Source document =>
========

For his work on this project, Byrd received the prestigious World Perio Research Award.
“It was an incredibly humbling and meaningful moment,” said Byrd. “To be selected by the editors of four of the leading journals in periodontology and dental research was a tremendous honor. This recognition reflects not just the importance of oral-systemic health but the momentum in our field to integrate oral biology into the broader biomedical conversation.”
The World Perio Research Award is given once every three years by Sunstar Foundation. The recipient is recognized for “outstanding research on the connection between periodontal disease and systemic health”, according to the foundation’s website.
“I’m deeply thankful to every trainee, colleague, and collaborator who contributed to this work,” Byrd said. “Science is a team sport, and none of these accomplishments happen in isolation.
Byrd traveled to Vienna, Austria, in May 2025 for the ceremony. His work and accomplishments were recognized by experts from all over the world.
“This award is a reflection of what’s possible when curiosity, persistence, and collaboration align,” Byrd said. “I hope it also inspires the next generation of oral health scientists to think big because the mouth is not separate from the body. It’s part of the airway, part of the immune system, and it belongs at the table in broader biomedical research.”

========

Dataset entries:
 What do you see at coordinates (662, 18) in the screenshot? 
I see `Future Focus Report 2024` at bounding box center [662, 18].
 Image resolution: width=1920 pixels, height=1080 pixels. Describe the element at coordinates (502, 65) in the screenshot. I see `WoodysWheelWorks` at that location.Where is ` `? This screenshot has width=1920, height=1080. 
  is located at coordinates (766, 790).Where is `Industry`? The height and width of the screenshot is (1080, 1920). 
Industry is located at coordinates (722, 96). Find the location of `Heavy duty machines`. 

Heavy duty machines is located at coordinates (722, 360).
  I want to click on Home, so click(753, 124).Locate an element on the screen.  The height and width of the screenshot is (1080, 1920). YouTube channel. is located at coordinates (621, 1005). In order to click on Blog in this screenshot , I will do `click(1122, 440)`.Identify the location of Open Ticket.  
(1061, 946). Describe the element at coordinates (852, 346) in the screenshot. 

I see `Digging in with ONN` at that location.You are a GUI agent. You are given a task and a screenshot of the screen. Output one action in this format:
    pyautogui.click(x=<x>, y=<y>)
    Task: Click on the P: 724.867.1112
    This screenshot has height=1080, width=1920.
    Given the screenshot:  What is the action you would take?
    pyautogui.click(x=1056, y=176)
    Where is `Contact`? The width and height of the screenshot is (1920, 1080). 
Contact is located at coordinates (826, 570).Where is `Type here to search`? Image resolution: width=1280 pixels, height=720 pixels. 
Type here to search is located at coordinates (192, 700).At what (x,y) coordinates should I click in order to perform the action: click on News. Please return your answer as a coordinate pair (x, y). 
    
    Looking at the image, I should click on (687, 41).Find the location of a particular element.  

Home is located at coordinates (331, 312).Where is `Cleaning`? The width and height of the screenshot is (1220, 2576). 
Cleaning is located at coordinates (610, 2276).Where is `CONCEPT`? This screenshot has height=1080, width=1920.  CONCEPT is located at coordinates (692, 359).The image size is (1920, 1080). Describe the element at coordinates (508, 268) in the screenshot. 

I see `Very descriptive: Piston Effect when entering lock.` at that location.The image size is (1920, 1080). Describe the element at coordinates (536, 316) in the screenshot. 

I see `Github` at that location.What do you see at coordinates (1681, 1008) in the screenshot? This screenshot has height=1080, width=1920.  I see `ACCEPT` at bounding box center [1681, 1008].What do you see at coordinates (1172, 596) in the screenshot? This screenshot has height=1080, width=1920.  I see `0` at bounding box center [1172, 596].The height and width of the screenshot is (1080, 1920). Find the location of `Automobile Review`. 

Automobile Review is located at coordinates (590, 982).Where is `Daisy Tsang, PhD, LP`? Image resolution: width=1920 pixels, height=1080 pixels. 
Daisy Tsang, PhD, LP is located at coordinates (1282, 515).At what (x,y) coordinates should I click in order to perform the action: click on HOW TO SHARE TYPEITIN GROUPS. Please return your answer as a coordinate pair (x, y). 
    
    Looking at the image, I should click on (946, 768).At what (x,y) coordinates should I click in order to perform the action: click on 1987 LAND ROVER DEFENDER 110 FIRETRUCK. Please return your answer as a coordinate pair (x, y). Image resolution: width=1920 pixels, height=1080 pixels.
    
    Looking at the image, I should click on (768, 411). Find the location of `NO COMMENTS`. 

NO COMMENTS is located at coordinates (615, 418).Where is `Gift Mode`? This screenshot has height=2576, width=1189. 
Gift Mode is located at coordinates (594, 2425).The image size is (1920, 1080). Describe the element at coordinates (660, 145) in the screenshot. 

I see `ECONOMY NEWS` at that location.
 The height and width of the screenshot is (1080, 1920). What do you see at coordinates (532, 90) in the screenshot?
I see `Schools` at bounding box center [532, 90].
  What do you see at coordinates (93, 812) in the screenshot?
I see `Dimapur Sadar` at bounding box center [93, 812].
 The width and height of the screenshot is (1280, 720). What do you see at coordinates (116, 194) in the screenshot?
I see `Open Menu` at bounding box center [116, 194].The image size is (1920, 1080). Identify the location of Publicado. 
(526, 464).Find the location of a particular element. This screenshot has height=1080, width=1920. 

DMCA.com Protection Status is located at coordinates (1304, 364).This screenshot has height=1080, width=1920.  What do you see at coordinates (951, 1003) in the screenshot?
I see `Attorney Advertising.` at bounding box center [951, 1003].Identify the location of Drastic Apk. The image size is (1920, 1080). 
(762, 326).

========

Questions on the material =>
[A] According to the award article, how often is the World Perio Research Award given?
[B] Supply the text that follows the last paragraph of the award article.
These rows have no connection to the award article.

Answer list =>
[A] Once every three years.

[B]
Byrd joined the Phillips Institute for Oral Health Research in December 2024 as a full-time faculty member. He came to VCU after a decade-long research career at the University of North Carolina, at Chapel Hill, and half a decade as a leader of research at the American Dental Association’s Science & Research Institute. Upon joining VCU School of Dentistry, Byrd founded the Digital Medicine Collaboratory, to focus multi-disciplinary efforts for biomedical AI and precision medicine initiatives at VCU with the School of Medicine, Massey Comprehensive Cancer Center, and multiple industry partners
The goal of the work is to create tools and methods that help scientists better understand how soft tissues fo the entire body work, both when they’re healthy and diseased. The research starts with the mouth and will expand to other important areas such as the lungs, skin and gut.
The team of researchers is at the forefront of using advanced technologies like artificial intelligence to study tissues in detail, develop new treatments and better understand cancer and fibrosis. They are building on this by focusing on a "human-first" approach by using real human tissues outside the body to test potential treatments, run large-scale experiments and integrate AI to make sense of the data.
“Our long-term objective is to take a systems biology approach to precision medicine: linking the right drug to the right patient at the right time,” said Byrd.
This strategy is now expanding into cancer through the VCU PROSPECTS Initiative (Pan-cancer Reconstruction Of Spatial Profiles and Therapeutic TargETs), where VCU researchers are applying these tools across ovarian, liver, breast, colorectal, lung, and head and neck cancers.
“By leveraging spatial biology and AI to map tumor-immune-stromal interactions in a tissue- and patient-specific context, we aim to uncover actionable therapeutic targets and reshape how we approach cancer diagnosis and treatment,” Byrd said. “Grounding this work in human biology from the outset is key to accelerating meaningful clinical translation and driving innovation across medicine.”